• **ABOUT THIS TASK**
Take the data and return it in full. Change nothing.

[Opening RECORDS SHOWN section]

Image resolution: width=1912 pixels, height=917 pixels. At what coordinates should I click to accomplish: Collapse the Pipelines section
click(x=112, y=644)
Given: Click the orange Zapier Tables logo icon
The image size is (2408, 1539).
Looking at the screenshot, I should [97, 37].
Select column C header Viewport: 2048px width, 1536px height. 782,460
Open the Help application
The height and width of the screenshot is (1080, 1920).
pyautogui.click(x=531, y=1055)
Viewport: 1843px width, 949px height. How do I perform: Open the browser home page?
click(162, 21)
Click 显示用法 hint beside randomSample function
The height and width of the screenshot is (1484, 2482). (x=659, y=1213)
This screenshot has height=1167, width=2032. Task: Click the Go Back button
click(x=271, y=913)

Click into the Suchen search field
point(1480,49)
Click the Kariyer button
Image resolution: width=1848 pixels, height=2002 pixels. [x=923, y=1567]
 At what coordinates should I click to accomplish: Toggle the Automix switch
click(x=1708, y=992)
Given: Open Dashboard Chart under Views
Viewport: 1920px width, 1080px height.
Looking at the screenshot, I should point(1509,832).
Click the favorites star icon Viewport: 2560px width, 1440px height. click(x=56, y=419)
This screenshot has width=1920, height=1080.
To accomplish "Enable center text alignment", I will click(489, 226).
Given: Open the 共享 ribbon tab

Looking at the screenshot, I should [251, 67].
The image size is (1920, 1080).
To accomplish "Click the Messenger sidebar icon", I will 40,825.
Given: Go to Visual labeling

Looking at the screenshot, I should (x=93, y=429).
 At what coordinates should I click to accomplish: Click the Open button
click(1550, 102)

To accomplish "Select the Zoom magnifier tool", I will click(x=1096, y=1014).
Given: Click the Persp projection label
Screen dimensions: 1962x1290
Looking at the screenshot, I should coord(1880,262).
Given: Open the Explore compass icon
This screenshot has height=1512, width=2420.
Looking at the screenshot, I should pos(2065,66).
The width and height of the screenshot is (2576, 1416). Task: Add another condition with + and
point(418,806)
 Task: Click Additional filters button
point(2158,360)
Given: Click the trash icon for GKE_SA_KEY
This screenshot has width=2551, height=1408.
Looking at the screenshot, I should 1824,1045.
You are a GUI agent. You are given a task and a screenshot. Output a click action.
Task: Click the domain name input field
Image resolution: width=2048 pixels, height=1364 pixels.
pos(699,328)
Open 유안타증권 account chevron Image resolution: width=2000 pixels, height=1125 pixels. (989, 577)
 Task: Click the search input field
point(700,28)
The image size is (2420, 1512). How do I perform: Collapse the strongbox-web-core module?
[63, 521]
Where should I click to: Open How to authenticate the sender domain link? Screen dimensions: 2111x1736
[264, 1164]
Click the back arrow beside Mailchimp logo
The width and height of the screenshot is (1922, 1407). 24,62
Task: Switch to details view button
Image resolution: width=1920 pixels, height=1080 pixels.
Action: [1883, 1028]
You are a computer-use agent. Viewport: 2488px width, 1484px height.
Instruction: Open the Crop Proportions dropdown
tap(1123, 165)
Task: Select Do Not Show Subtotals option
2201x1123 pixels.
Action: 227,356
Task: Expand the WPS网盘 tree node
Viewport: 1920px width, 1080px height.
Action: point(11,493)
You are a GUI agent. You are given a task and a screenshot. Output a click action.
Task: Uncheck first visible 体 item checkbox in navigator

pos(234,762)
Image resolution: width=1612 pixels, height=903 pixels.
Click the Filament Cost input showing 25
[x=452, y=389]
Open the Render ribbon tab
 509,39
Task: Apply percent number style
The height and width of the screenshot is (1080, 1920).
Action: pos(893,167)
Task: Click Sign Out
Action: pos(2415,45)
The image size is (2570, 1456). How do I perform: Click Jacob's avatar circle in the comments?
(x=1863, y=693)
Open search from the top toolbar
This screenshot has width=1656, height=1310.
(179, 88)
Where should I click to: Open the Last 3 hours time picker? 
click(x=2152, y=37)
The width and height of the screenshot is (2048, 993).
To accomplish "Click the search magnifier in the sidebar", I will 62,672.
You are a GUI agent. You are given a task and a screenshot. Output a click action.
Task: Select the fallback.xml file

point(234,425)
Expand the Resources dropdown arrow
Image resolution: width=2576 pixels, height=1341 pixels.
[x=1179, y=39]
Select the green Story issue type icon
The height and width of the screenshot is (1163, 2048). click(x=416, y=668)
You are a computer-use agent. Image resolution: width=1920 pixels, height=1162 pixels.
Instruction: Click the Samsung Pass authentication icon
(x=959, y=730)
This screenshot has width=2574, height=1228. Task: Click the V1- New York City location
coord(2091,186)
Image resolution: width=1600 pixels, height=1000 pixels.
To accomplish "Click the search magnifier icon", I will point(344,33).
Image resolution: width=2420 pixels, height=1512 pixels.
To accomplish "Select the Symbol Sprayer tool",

[Closing RECORDS SHOWN section]

• **SOLUTION TO THE PROBLEM**
Image resolution: width=1912 pixels, height=917 pixels. At what coordinates should I click to accomplish: Collapse the Pipelines section
click(x=112, y=644)
Given: Click the orange Zapier Tables logo icon
The image size is (2408, 1539).
Looking at the screenshot, I should [97, 37].
Select column C header Viewport: 2048px width, 1536px height. 782,460
Open the Help application
The height and width of the screenshot is (1080, 1920).
pyautogui.click(x=531, y=1055)
Viewport: 1843px width, 949px height. How do I perform: Open the browser home page?
click(162, 21)
Click 显示用法 hint beside randomSample function
The height and width of the screenshot is (1484, 2482). (x=659, y=1213)
This screenshot has height=1167, width=2032. Task: Click the Go Back button
click(x=271, y=913)

Click into the Suchen search field
point(1480,49)
Click the Kariyer button
Image resolution: width=1848 pixels, height=2002 pixels. [x=923, y=1567]
 At what coordinates should I click to accomplish: Toggle the Automix switch
click(x=1708, y=992)
Given: Open Dashboard Chart under Views
Viewport: 1920px width, 1080px height.
Looking at the screenshot, I should point(1509,832).
Click the favorites star icon Viewport: 2560px width, 1440px height. click(x=56, y=419)
This screenshot has width=1920, height=1080.
To accomplish "Enable center text alignment", I will click(489, 226).
Given: Open the 共享 ribbon tab

Looking at the screenshot, I should [251, 67].
The image size is (1920, 1080).
To accomplish "Click the Messenger sidebar icon", I will 40,825.
Given: Go to Visual labeling

Looking at the screenshot, I should (x=93, y=429).
 At what coordinates should I click to accomplish: Click the Open button
click(1550, 102)

To accomplish "Select the Zoom magnifier tool", I will click(x=1096, y=1014).
Given: Click the Persp projection label
Screen dimensions: 1962x1290
Looking at the screenshot, I should coord(1880,262).
Given: Open the Explore compass icon
This screenshot has height=1512, width=2420.
Looking at the screenshot, I should pos(2065,66).
The width and height of the screenshot is (2576, 1416). Task: Add another condition with + and
point(418,806)
 Task: Click Additional filters button
point(2158,360)
Given: Click the trash icon for GKE_SA_KEY
This screenshot has width=2551, height=1408.
Looking at the screenshot, I should 1824,1045.
You are a GUI agent. You are given a task and a screenshot. Output a click action.
Task: Click the domain name input field
Image resolution: width=2048 pixels, height=1364 pixels.
pos(699,328)
Open 유안타증권 account chevron Image resolution: width=2000 pixels, height=1125 pixels. (989, 577)
 Task: Click the search input field
point(700,28)
The image size is (2420, 1512). How do I perform: Collapse the strongbox-web-core module?
[63, 521]
Where should I click to: Open How to authenticate the sender domain link? Screen dimensions: 2111x1736
[264, 1164]
Click the back arrow beside Mailchimp logo
The width and height of the screenshot is (1922, 1407). 24,62
Task: Switch to details view button
Image resolution: width=1920 pixels, height=1080 pixels.
Action: [1883, 1028]
You are a computer-use agent. Viewport: 2488px width, 1484px height.
Instruction: Open the Crop Proportions dropdown
tap(1123, 165)
Task: Select Do Not Show Subtotals option
2201x1123 pixels.
Action: 227,356
Task: Expand the WPS网盘 tree node
Viewport: 1920px width, 1080px height.
Action: point(11,493)
You are a GUI agent. You are given a task and a screenshot. Output a click action.
Task: Uncheck first visible 体 item checkbox in navigator

pos(234,762)
Image resolution: width=1612 pixels, height=903 pixels.
Click the Filament Cost input showing 25
[x=452, y=389]
Open the Render ribbon tab
 509,39
Task: Apply percent number style
The height and width of the screenshot is (1080, 1920).
Action: pos(893,167)
Task: Click Sign Out
Action: pos(2415,45)
The image size is (2570, 1456). How do I perform: Click Jacob's avatar circle in the comments?
(x=1863, y=693)
Open search from the top toolbar
This screenshot has width=1656, height=1310.
(179, 88)
Where should I click to: Open the Last 3 hours time picker? 
click(x=2152, y=37)
The width and height of the screenshot is (2048, 993).
To accomplish "Click the search magnifier in the sidebar", I will 62,672.
You are a GUI agent. You are given a task and a screenshot. Output a click action.
Task: Select the fallback.xml file

point(234,425)
Expand the Resources dropdown arrow
Image resolution: width=2576 pixels, height=1341 pixels.
[x=1179, y=39]
Select the green Story issue type icon
The height and width of the screenshot is (1163, 2048). click(x=416, y=668)
You are a computer-use agent. Image resolution: width=1920 pixels, height=1162 pixels.
Instruction: Click the Samsung Pass authentication icon
(x=959, y=730)
This screenshot has width=2574, height=1228. Task: Click the V1- New York City location
coord(2091,186)
Image resolution: width=1600 pixels, height=1000 pixels.
To accomplish "Click the search magnifier icon", I will point(344,33).
Image resolution: width=2420 pixels, height=1512 pixels.
To accomplish "Select the Symbol Sprayer tool",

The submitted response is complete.